- [WHAT IS EXPECTED]:
Print the data below verbatim, minus images.

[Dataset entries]
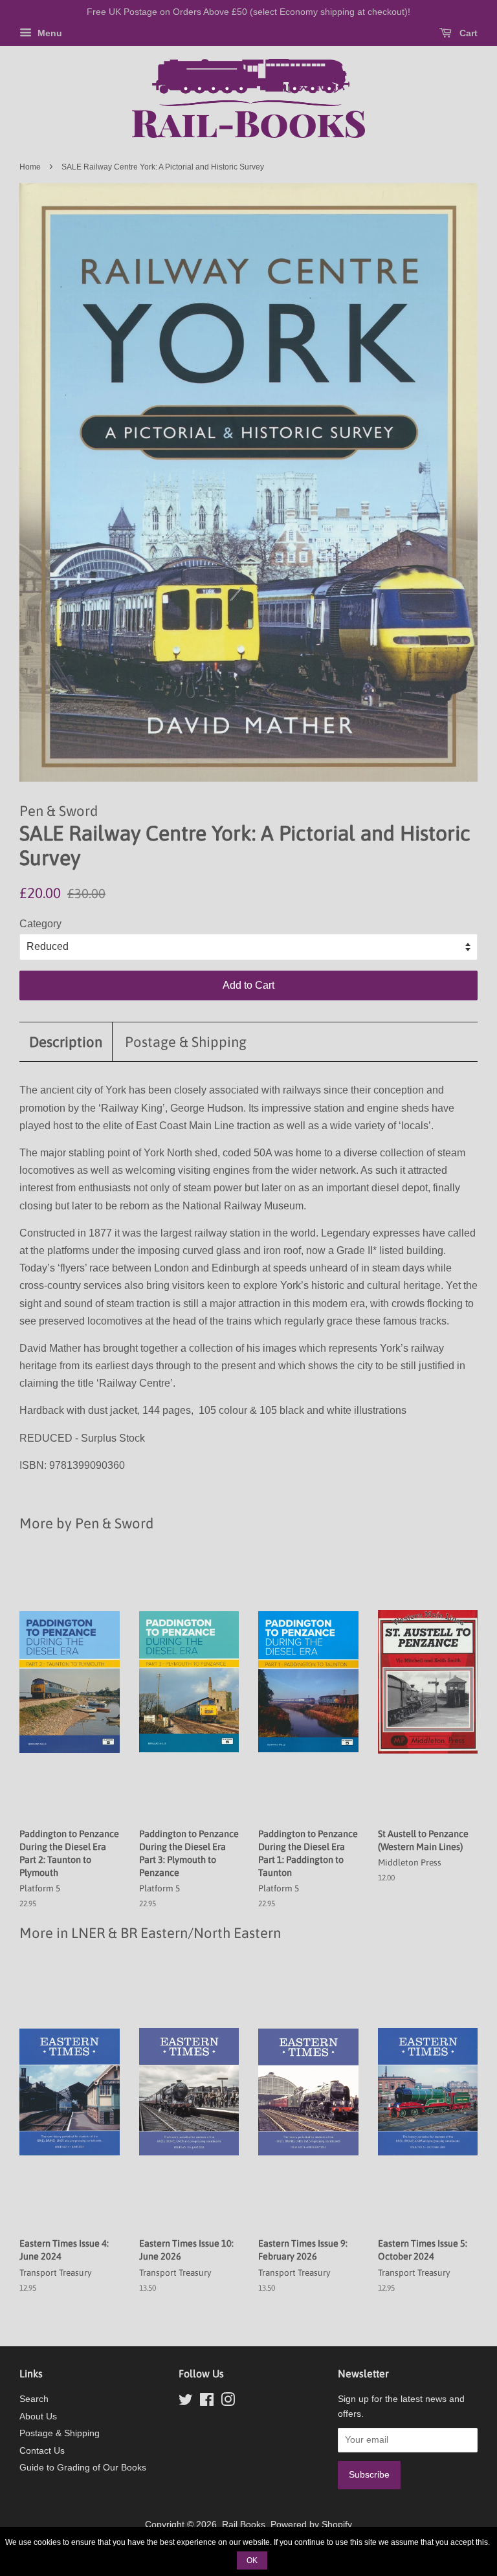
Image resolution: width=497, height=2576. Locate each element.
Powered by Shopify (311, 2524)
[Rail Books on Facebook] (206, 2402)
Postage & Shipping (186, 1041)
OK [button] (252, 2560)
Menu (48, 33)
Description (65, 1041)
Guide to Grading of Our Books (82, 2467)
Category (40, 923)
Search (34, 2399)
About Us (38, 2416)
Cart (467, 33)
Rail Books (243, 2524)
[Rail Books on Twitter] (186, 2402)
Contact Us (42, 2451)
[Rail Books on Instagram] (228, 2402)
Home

- [THE COMPLETED TASK]:
Image resolution: width=497, height=2576. Locate each element.
Powered by Shopify (311, 2524)
[Rail Books on Facebook] (206, 2402)
Postage & Shipping (186, 1041)
OK [button] (252, 2560)
Menu (48, 33)
Description (65, 1041)
Guide to Grading of Our Books (82, 2467)
Category (40, 923)
Search (34, 2399)
About Us (38, 2416)
Cart (467, 33)
Rail Books (243, 2524)
[Rail Books on Twitter] (186, 2402)
Contact Us (42, 2451)
[Rail Books on Instagram] (228, 2402)
Home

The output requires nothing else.